Posted: March 4, 2021 at 9:28 am   /   by   /   comments (1)

To view the Draft Official Plan. click here.

It is a good plan. Not a great one—but good enough. The County’s Official Plan rewrite celebrates its tenth birthday this year. An awkward age—no longer precocious, but neither has this ten-year-old cultivated the guile or confidence to navigate the world with surefootedness. The 2021 draft OP—while riven with compromises and carved into a wee box of the Province’s creation, meant to give the illusion of self-rule—reflects well-enough Prince Edward County as it is today. It erects tolerable guard rails guiding it to a plausible and manageable future. It is likely as good as such plans get. There will be no fanfare. No parades. No signing ceremony. But one day this summer, we will wake up to a new Official Plan. And on we will go.

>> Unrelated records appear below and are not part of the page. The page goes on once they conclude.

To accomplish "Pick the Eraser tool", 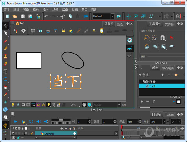I will pyautogui.click(x=6, y=64).
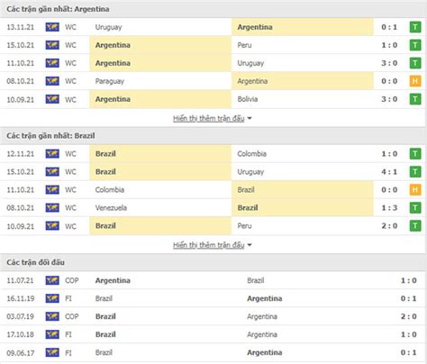The image size is (427, 364).
Task: Click the flag icon for the 09.06.17 FI match
Action: tap(52, 352)
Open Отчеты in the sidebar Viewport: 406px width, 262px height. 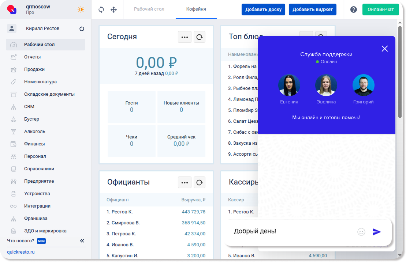pyautogui.click(x=32, y=57)
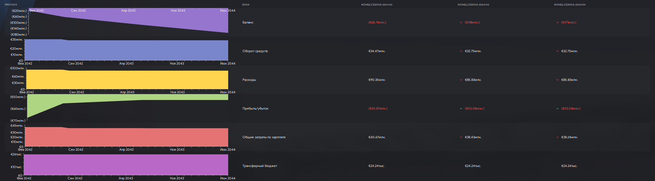
Task: Click the ЗОНА column header
Action: point(246,5)
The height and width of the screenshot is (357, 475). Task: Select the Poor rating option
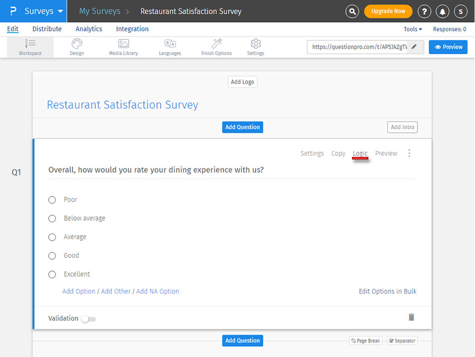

The risk inherent in chewing up ten years to write a plan with an expected lifespan of just five is that it boils down to a mush of meaninglessness. And it is undoubtedly true that rewriting the rules governing land use planning tends to favour those with entrenched interests. The folks most interested in things staying pretty much as they are. And it remains a lingering stain that in protecting these interests, we continue to stifle innovative land uses—especially by way of smaller ag lots. Or that we don’t champion old barns to ensure they remain productive and a treasured part of our landscape. Those ambitions must simmer for another day.

But this OP is not mush. It is an honest and reasonably accurate portrait of the place—its character, its allure and its warts. And its promise. It is an achievement that the County’s economy, prospects and challenges are recognizable at all in this Official Plan. (Remember that we have muddled through with the current OP written when Jean Chretien became Prime Minister and Kurt Cobain fronted a popular grunge band.) This OP reflects a clear-eyed assessment of Prince Edward County, the pressures that have forged the place as we know it, the forces pushing to change it and the means to navigate the next decade toward a community we will recognize and want to live. It is Prince Edward County. For good or ill.

Much will be made of the decision of the three Ameliasburgh councillors voting against this late draft. More will be made of Councillor Andreas Bolik’s call to “extricate” Ameliasburgh from the County. Much noise signifying little.

There is, and always has been, a vocal constituency living along Rednersville Road whose lives are mostly intertwined with Belleville, Quinte West or beyond. To the extent they consider Shire Hall or the County at all, it is mainly transactional. Every Ameliasburgh representative since amalgamation has memorized the portion of property taxes their ward pays Shire Hall. They tend to bear the aggrieved sense that they are owed more from this arrangement.

But while the frustration is real, the threat is empty. The province still bears the scars of its last municipal re-organization project and will be reluctant to wander down this path for a generation or more. Neither is it inclined to carve out a chunk of what is essentially an island and bolt it to the mainland. Not administratively. Not electorally. Nor any other way. Ameliasburgh voters might be better served by sending folks to Shire Hall who are interested in making the place work.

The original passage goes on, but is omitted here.